Locate each line of the material below that contains the string "Theming", matching case exactly, and copy those lines.

Supplied material:
====

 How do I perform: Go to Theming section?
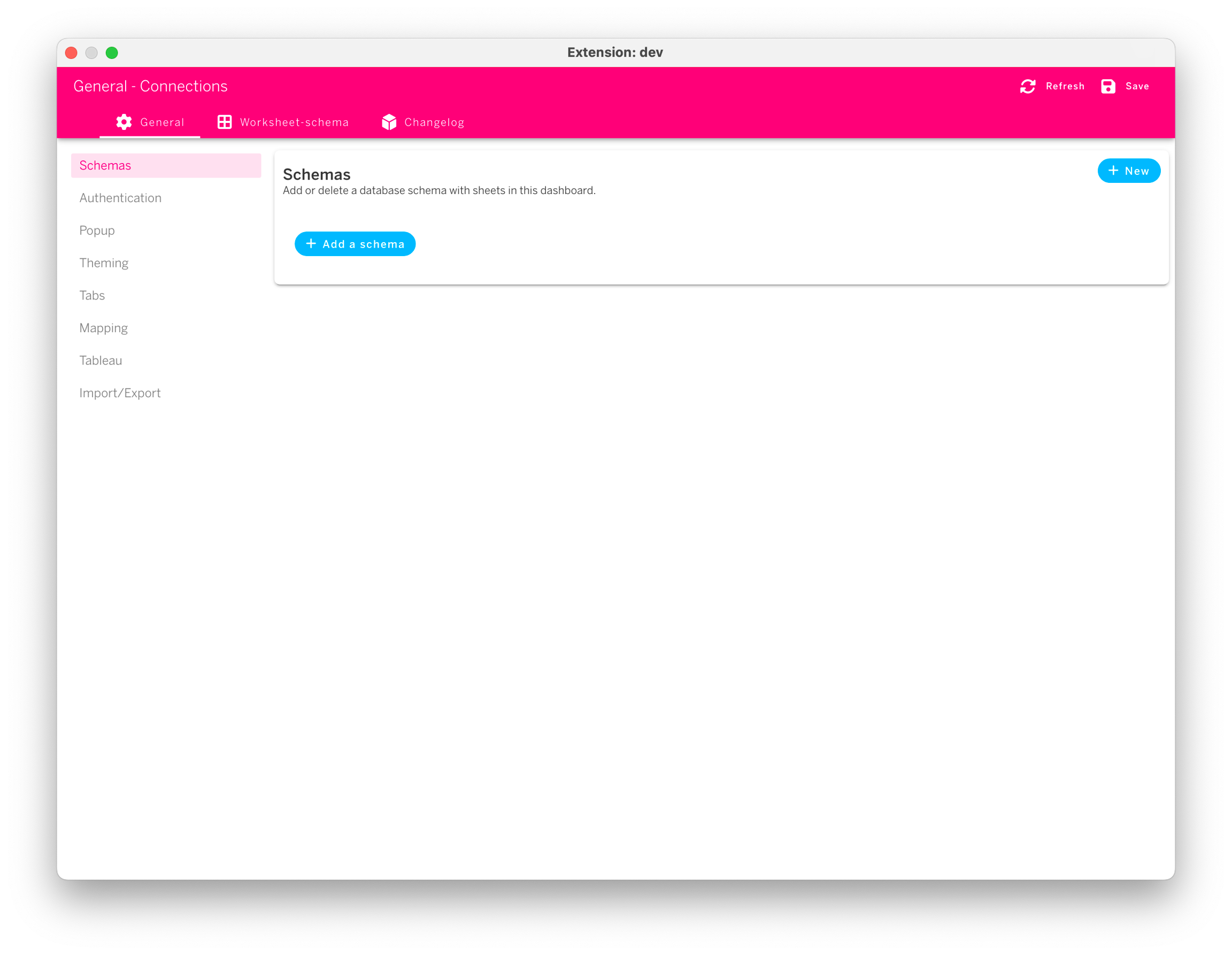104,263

====

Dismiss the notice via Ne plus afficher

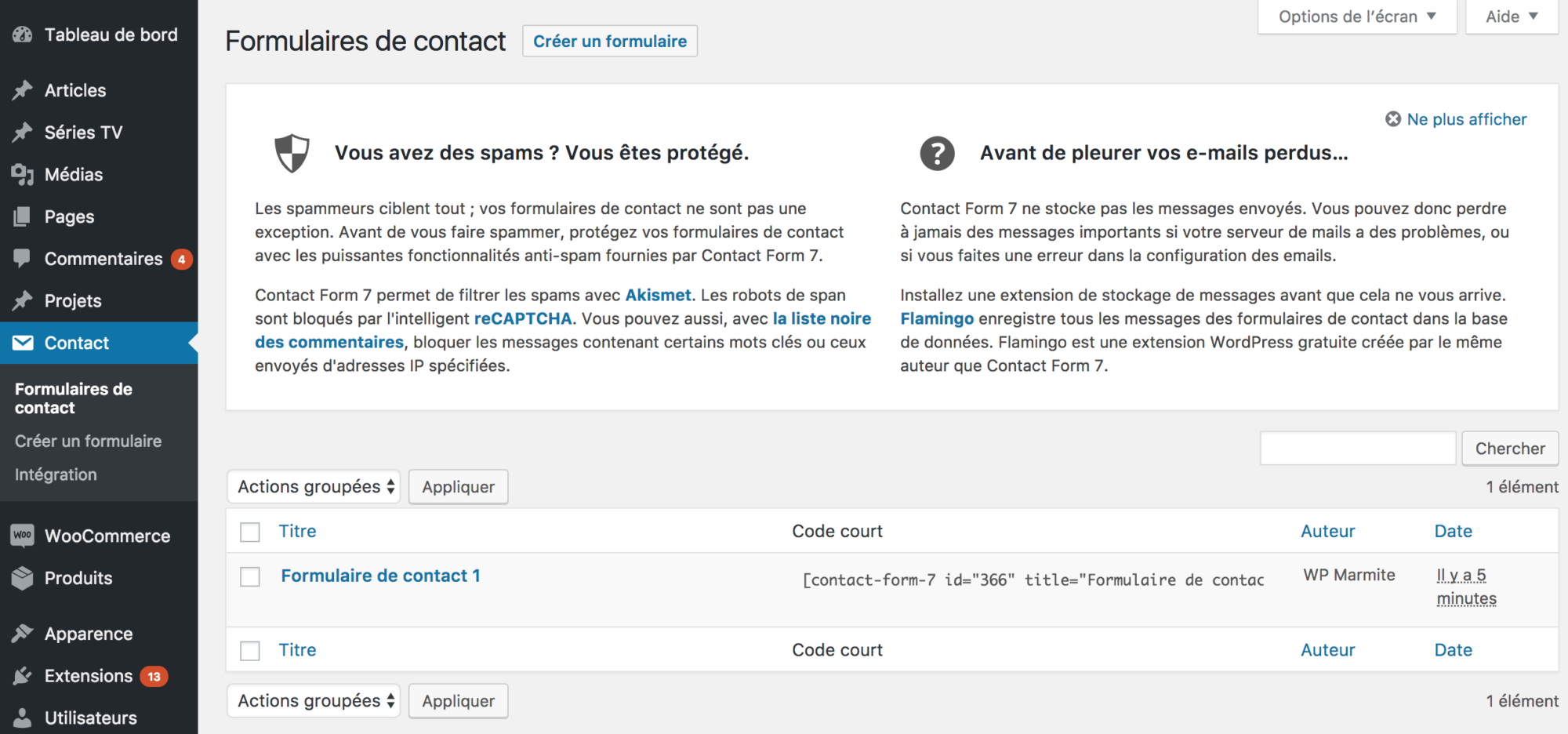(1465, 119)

====

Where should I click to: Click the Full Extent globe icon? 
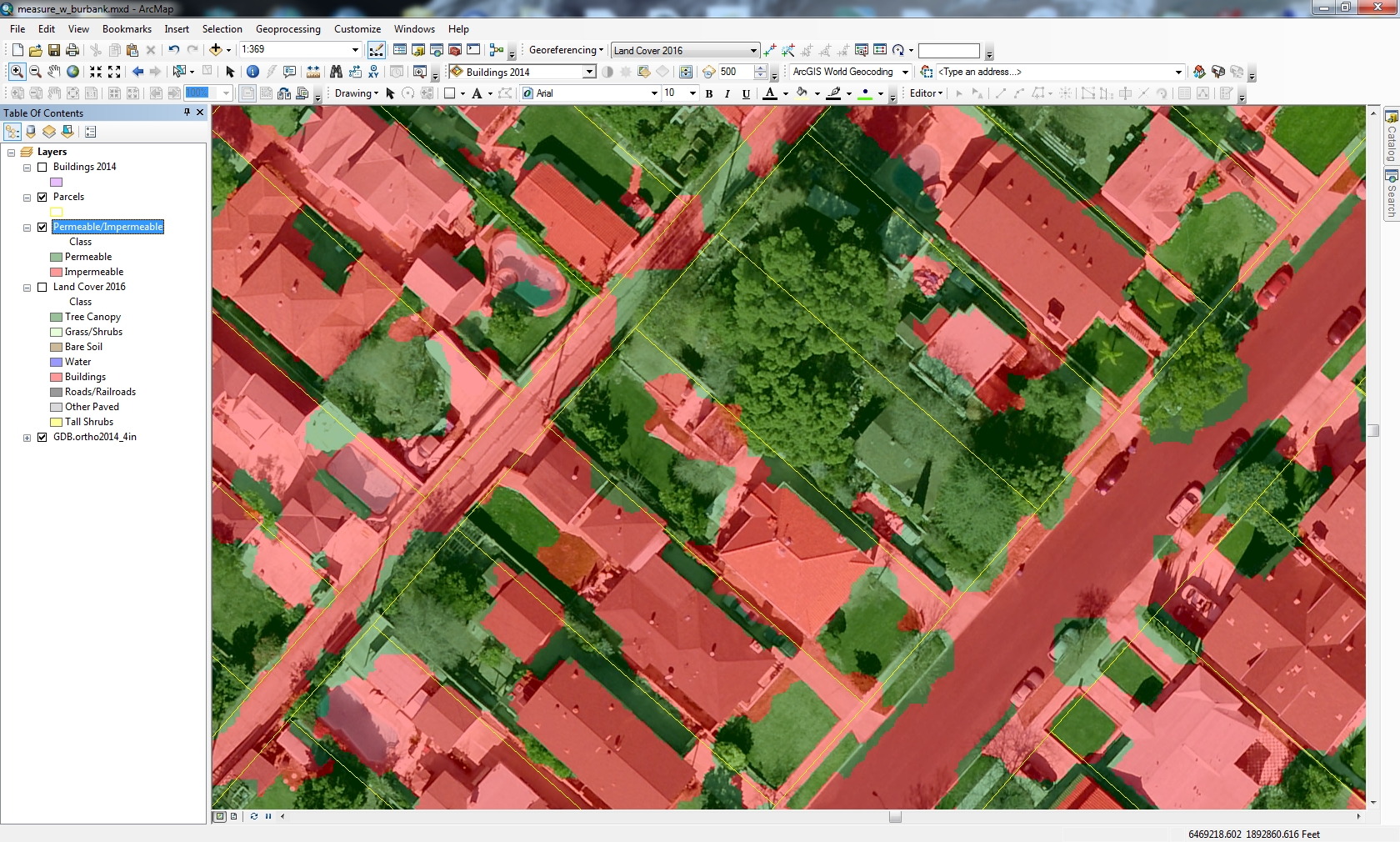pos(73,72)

====

Task output:
 How do I perform: Go to Theming section?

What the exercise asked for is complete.